Critics of healthcare reform that comes up short of a single-payer system have taken aim at the healthcare reforms in Massachusetts and decry the effort in the Bay State as a failure. According to a Feb. 20 statement released by Physicians for a National Health Program (PNHP; Chicago), the Massachusetts program, "widely regarded as an example of how to provide universal coverage and keep costs low, is in fact faltering badly and should not be held up as a national model for reform."

The statement, released to coincide with a study of the Massachusetts program, also notes that PNHP is among groups that are urging the state's senior member of the U.S. Senate, Ted Kennedy "to introduce single-payer legislation." Whether the idea will float beyond the Senate Health, Education Labor and Pensions Committee, which the Massachusetts Democrat chairs, is unlikely given the stated opposition to single-payer healthcare expressed by Senate Finance Committee chairman Max Baucus (D-Montana).

The statement notes that the mandatory enrollment in the Massachusetts law was less than utterly successful, given that "the state's most recent figures show that it had to exempt 79,000 residents from the mandate in 2007 because they could not afford to buy insurance."

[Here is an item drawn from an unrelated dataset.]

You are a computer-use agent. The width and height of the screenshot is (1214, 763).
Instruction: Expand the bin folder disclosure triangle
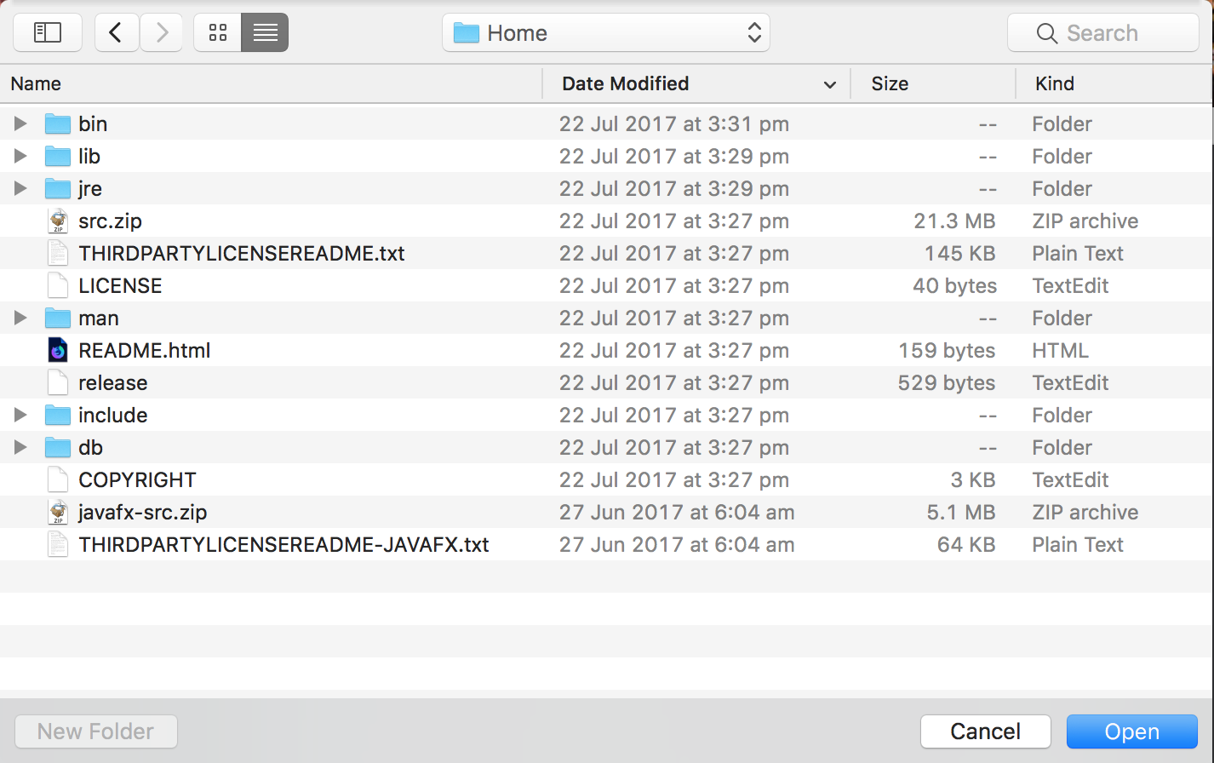coord(20,124)
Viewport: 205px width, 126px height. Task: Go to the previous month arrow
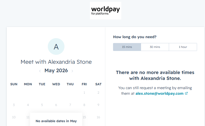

According to the PNHP statement, "many low-income residents, who used to receive completely free care now face co-payments, premiums and deductibles under the new system – financial burdens that prevent many of them from receiving necessary medical treatment." The statement also charges that "premiums under the state insurance program have increased 9.4%" and that "if a middle-income person on the cheapest available state plan got sick, he or she could end up paying $9,872 in premiums, deductibles and co-insurance for the year."

Steffie Woolhandler, MD, a co-founder of the organization, accused "big hospitals and insurers" of getting "rich off reform," and asserted that "a survey shows that more people directly affected by it have been harmed than helped."

Virtual reality bill resurfaces

A bill that would fund more research into virtual reality software for determining the efficacy and safety of drugs and devices has made its way back onto the congressional plate in the form of H.R. 855, also known as the Enhancing Safety in Medicine Utilizing Leading Advanced Simulation Technologies to Improve Outcomes Now Act of 2009. The bill's supporters, Randy Forbes (R-Virginia) and Patrick Kennedy (D-Rhode Island) are confident that medical modeling and simulation (M&S in the jargon) can cut costs and save lives by replicating the real world inside a computer.

Among other things, the bill would mandate the establishment of federal centers of excellence in medical simulation and establish a federal coordinating council for medical simulation. H.R. 855 would authorize $50 million for the upcoming fiscal year to establish the centers of excellence and to fund grants in the field. Forbes and Kennedy drafted a similar bill in the previous congress, although the bill died in committee.